Extracted material:

----

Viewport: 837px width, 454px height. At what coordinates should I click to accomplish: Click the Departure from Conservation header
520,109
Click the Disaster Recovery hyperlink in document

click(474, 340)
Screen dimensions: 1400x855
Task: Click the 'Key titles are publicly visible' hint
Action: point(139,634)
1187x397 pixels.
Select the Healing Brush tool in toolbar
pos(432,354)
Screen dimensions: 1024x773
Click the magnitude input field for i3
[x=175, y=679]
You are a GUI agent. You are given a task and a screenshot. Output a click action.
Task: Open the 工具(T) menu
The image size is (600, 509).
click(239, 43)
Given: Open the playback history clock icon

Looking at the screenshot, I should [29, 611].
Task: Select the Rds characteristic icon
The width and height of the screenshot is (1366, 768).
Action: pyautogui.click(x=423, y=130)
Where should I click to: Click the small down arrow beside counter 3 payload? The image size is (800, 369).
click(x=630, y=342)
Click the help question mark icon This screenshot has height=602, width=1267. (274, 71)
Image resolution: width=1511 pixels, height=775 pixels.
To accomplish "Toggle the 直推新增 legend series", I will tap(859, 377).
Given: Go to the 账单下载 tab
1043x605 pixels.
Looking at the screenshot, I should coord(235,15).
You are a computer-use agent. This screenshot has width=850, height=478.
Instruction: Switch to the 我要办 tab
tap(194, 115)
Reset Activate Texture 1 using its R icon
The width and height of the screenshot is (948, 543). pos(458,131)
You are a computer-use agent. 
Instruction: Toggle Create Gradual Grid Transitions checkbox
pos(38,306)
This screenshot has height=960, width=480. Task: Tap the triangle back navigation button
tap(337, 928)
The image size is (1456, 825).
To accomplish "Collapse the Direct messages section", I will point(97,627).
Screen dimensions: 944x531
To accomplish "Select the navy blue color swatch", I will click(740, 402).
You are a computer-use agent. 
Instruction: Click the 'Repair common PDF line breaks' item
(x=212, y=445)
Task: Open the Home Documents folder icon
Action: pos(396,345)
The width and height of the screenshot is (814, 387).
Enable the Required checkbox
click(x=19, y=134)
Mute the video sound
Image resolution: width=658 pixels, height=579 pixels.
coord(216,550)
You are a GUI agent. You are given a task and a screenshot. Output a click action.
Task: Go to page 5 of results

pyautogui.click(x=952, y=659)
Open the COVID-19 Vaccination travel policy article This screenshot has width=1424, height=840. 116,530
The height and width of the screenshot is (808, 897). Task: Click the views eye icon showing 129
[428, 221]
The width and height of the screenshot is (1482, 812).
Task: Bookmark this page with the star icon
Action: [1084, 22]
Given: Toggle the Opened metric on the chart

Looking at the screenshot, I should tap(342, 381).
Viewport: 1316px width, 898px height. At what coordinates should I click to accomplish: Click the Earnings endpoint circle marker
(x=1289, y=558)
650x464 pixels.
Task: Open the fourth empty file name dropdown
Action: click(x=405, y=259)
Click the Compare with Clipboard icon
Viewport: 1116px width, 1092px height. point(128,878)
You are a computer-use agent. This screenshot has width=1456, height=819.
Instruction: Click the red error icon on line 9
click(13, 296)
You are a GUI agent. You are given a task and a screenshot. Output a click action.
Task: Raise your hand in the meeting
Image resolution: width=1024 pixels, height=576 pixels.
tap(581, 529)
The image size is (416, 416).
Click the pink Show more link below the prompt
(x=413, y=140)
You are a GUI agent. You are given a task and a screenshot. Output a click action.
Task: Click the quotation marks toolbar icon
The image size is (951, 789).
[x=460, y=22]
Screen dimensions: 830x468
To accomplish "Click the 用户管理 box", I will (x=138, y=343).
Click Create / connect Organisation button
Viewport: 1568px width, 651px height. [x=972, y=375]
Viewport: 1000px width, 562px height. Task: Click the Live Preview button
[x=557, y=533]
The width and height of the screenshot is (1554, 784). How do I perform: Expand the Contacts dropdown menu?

----

Directive:
Scale up the items between the lines holding "has width=1456, height=819." and "(x=413, y=140)", inclusive. Write out all those lines again, requests included, with every coordinate in the answers multiplied by 2.4 and rounded to a whole number (halves round up), and everything else left as it is.

Result of this task:
You are a computer-use agent. This screenshot has width=1456, height=819.
Instruction: Click the red error icon on line 9
click(31, 710)
You are a GUI agent. You are given a task and a screenshot. Output a click action.
Task: Raise your hand in the meeting
Image resolution: width=1024 pixels, height=576 pixels.
tap(1394, 1270)
The image size is (416, 416).
Click the pink Show more link below the prompt
(x=991, y=336)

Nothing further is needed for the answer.